Heartworm not only is a major problem in dogs, which typically cannot even develop immunity upon infection (i.e., dogs can become reinfected even after being cured by chemotherapy), but is also becoming increasingly widespread in other companion animals, such as cats and ferrets. Heartworm infections have also been reported in humans. Other parasitic helminthic infections are also widespread, and all require better treatment, including a preventative vaccine program.
One method by which parasites evade a host animal's immune system appears to be by neutralizing at least a portion of the immune response mounted by the host animal. Articles in the literature speculate that by producing an enzyme such as glutathione peroxidase, glutathione transferase and/or superoxide dismutase, parasites may resist the effects of oxidants produced by the host cellular immune system in response to infection. Cookson et al., 1992, Proc. Natl. Acad. Sci. 89, 5837-5841, for example, speculate that soluble forms of Brugia glutathione peroxidase may inhibit the oxidative burst of leukocytes (burst of hydrogen peroxide) and neutralize secondary products of lipid peroxidation, thus providing a possible explanation of why these parasites are apparently resistant to immune effector mechanisms of immune-mediated cytotoxicity.

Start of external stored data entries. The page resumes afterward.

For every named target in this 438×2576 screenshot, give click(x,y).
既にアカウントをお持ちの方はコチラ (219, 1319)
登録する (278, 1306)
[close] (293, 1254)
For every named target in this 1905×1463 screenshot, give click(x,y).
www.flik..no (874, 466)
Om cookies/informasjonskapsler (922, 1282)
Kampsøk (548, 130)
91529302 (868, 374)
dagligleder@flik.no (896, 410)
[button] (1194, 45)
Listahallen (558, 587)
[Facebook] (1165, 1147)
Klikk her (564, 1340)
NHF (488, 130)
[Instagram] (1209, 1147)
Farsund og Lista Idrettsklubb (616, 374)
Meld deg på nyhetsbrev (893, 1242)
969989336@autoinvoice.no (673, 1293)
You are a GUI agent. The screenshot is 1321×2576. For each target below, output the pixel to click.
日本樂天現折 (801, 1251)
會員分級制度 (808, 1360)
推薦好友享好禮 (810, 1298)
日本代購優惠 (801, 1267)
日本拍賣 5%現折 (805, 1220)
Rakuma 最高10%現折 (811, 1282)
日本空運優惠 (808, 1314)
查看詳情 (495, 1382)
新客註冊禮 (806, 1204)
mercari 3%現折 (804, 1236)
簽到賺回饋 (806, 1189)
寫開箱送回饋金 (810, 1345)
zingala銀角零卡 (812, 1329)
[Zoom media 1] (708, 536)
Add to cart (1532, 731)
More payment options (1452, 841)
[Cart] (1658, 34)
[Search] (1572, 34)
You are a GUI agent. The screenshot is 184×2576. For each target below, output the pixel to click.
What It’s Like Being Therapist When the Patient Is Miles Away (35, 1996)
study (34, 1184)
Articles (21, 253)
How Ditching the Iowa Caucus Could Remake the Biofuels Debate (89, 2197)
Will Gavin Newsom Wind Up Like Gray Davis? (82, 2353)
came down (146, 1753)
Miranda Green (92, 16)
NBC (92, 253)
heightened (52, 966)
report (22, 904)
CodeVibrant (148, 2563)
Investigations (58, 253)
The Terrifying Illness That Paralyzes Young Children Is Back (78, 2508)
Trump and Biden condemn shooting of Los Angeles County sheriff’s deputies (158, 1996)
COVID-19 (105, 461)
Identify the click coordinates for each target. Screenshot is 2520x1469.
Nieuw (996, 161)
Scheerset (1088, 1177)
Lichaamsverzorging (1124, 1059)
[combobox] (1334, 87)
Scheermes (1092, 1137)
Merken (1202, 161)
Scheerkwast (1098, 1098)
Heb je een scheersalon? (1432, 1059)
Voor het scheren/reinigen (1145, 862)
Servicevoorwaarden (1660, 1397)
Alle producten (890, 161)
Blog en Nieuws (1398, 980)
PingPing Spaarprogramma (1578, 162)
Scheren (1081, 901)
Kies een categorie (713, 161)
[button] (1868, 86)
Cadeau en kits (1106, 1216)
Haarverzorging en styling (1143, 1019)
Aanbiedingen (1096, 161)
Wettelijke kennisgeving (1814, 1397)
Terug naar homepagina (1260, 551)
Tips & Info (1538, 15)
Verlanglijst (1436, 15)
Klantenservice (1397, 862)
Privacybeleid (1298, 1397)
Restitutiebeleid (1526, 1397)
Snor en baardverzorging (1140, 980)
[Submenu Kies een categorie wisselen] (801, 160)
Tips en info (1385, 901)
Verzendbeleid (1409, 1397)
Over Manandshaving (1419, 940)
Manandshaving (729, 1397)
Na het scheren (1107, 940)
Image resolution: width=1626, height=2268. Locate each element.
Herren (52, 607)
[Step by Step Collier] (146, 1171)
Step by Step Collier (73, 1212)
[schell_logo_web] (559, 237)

Glutathione peroxidase has been identified in, and the gene encoding the enzyme has been cloned from, a number of organisms, including the filariid parasites Brugia pahangi, Brugia malayi and Wuchereria bancrofti as well as the trematode Schistosoma mansoni. The nucleotide sequence of the genes encoding B. malayi and B. pahangi glutathione peroxidases were reported to be 93.7% identical, whereas the nucleotide sequence of the genes encoding W. bancrofti and B. pahangi glutathione peroxidases were reported to be 83.1% identical; see, for example, Cookson et al., 1993, Mol. Biochem. Parasitol. 58, 155-160. Surface-labelling and antibody studies suggest that in Brugia, glutathione peroxidase appears to be present on L4 and adult parasites, but not on L3 parasites; see, for example, Selkirk et al., 1990, Mol. Biochem. Parasitol. 42, 31-43. A soluble form of glutathione peroxidase also appears to be secreted from such parasites.
Although glutathione peroxidase is a major glycoprotein of Brugia, glutathione peroxidase production in D. immitis is undetectable according to Callahan et al., 1991, Mol. Biochem. Parasitol. 49, 245-252. Callahan et al., ibid., suggest that D. immitis uses superoxide dismutase to protect itself from cell-mediated immunity. A review article by Selkirk et al., 1992, Immunobiology 184, 263-281, discloses that one drawback with glutathione peroxidase is that the protein is not observed until post-infective L3 and that, as such, a vaccine against Gp29 may not neutralize invasive larvae and may promote lymphatic pathology.